● BRIEF
Return each line of the items below that contains the string "width".

● DATA IN THIS EXERCISE

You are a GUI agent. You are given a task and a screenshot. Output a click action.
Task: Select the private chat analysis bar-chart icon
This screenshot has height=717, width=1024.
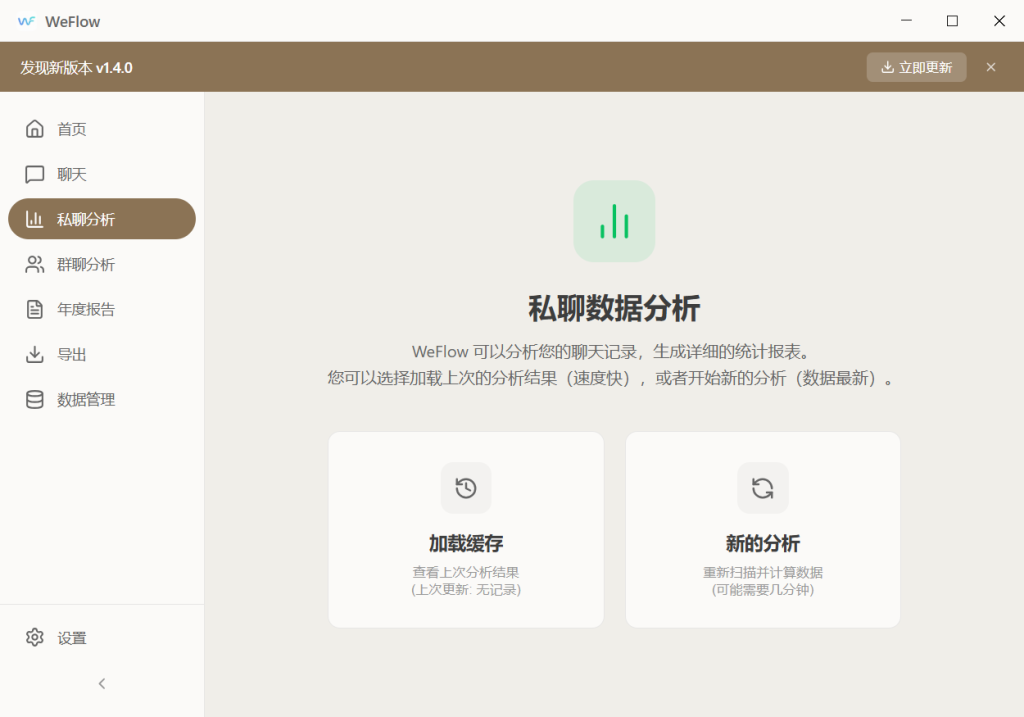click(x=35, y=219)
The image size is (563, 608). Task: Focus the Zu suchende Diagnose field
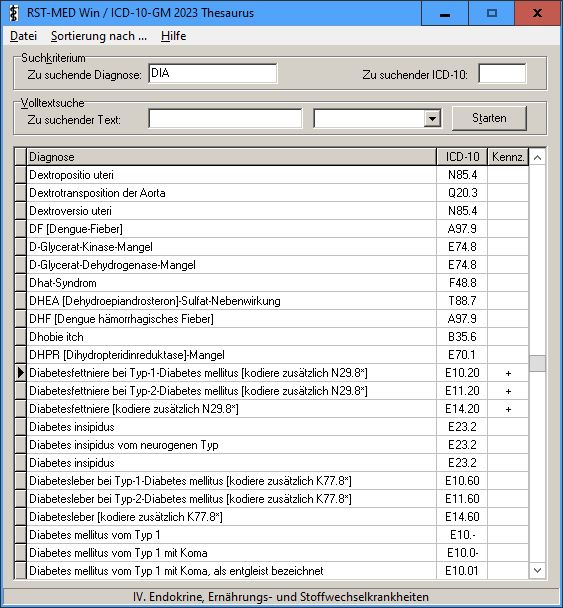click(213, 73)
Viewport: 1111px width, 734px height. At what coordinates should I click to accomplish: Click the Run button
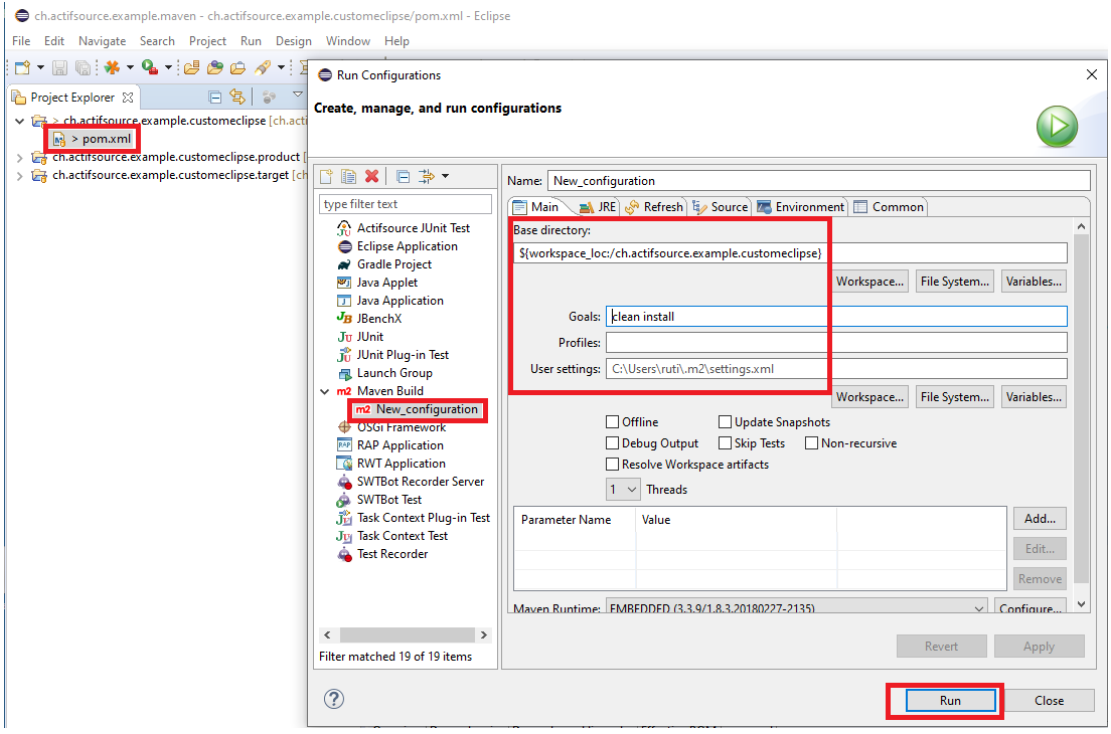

● TASK OUTPUT
This screenshot has height=717, width=1024.
Viewport: 1111px width, 734px height. At what coordinates should I click to accomplish: Click the Run button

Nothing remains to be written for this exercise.